[Given records — start]

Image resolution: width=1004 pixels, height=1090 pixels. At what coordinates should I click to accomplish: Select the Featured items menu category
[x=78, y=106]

[Given records — finish]
[Given records — start]

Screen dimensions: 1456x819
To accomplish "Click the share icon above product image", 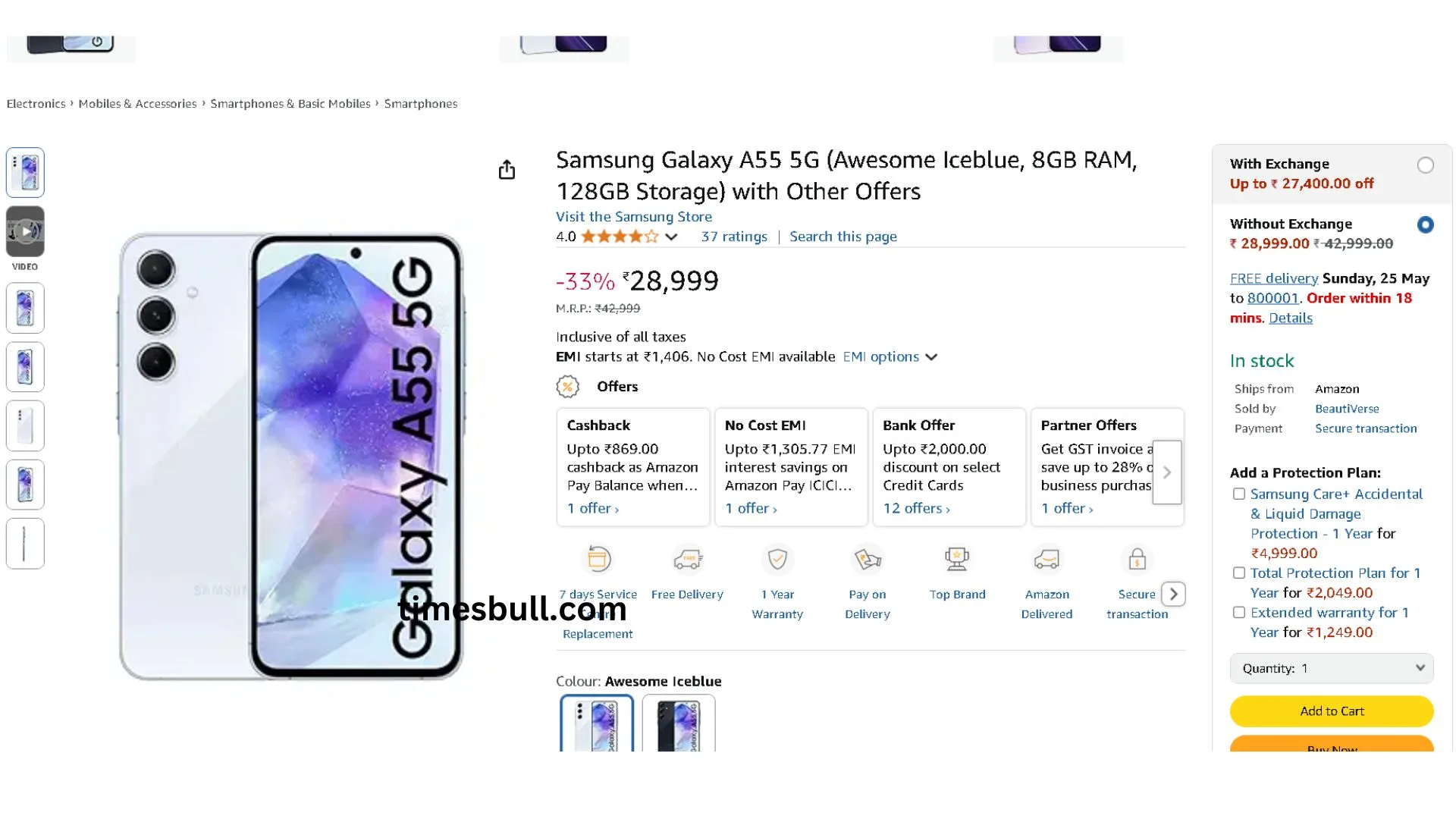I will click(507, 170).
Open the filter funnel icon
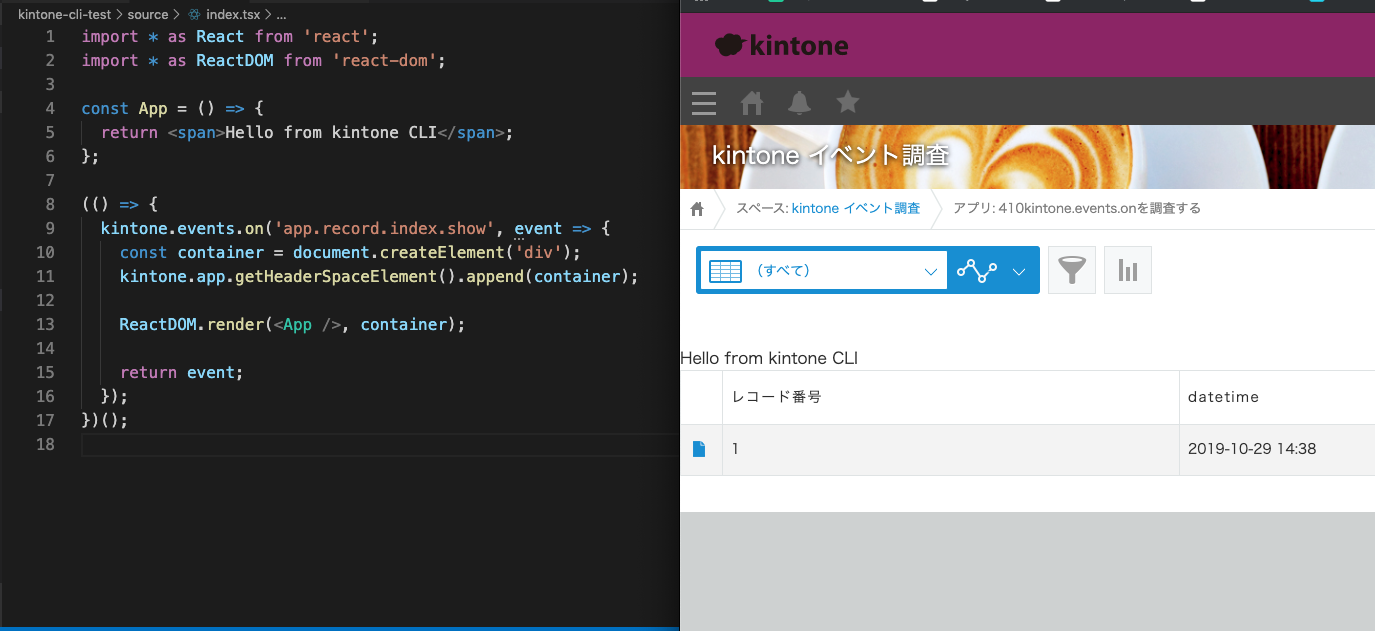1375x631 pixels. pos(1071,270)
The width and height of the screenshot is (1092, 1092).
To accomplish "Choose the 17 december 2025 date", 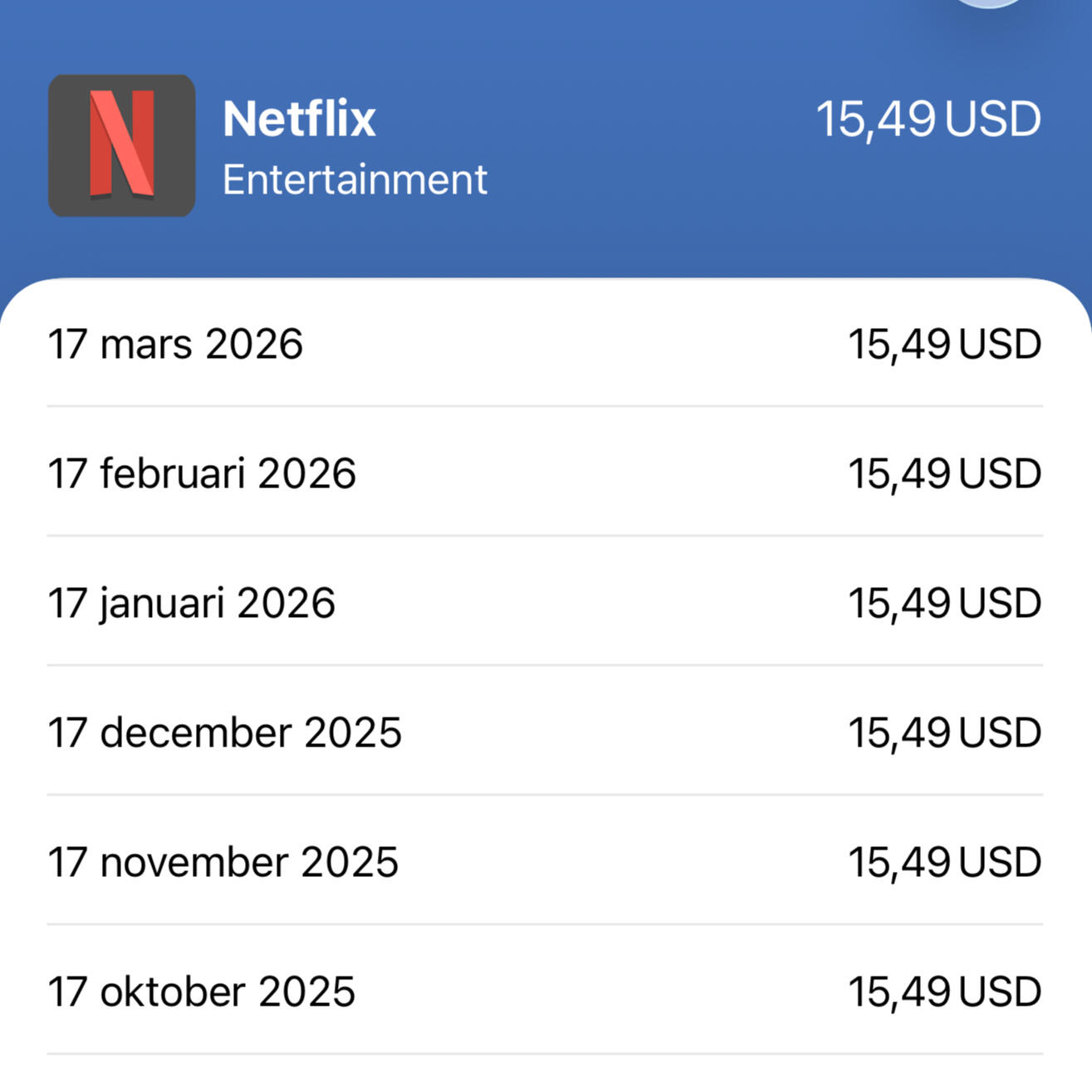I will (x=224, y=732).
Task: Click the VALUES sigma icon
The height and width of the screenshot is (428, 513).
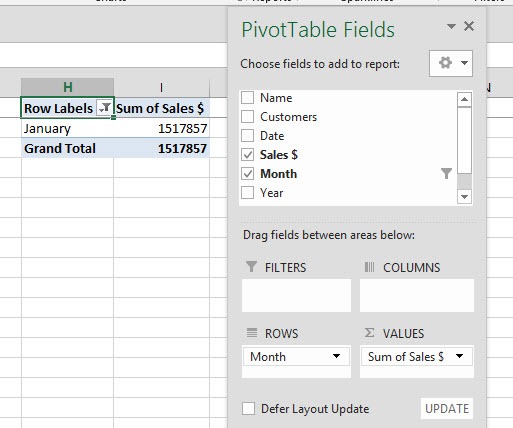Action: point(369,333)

[Given records — finish]
[Given records — start]

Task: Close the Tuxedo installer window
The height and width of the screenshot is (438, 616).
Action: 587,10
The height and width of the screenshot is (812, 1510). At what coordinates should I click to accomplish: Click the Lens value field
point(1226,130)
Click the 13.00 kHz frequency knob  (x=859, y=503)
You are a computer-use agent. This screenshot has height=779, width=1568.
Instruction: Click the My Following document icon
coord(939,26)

[Given records — finish]

**Exercise instructions**.
Show me all lines in the records that contain "Task".

**Solution**.
Task: Click the VALUES sigma icon
Task: Close the Tuxedo installer window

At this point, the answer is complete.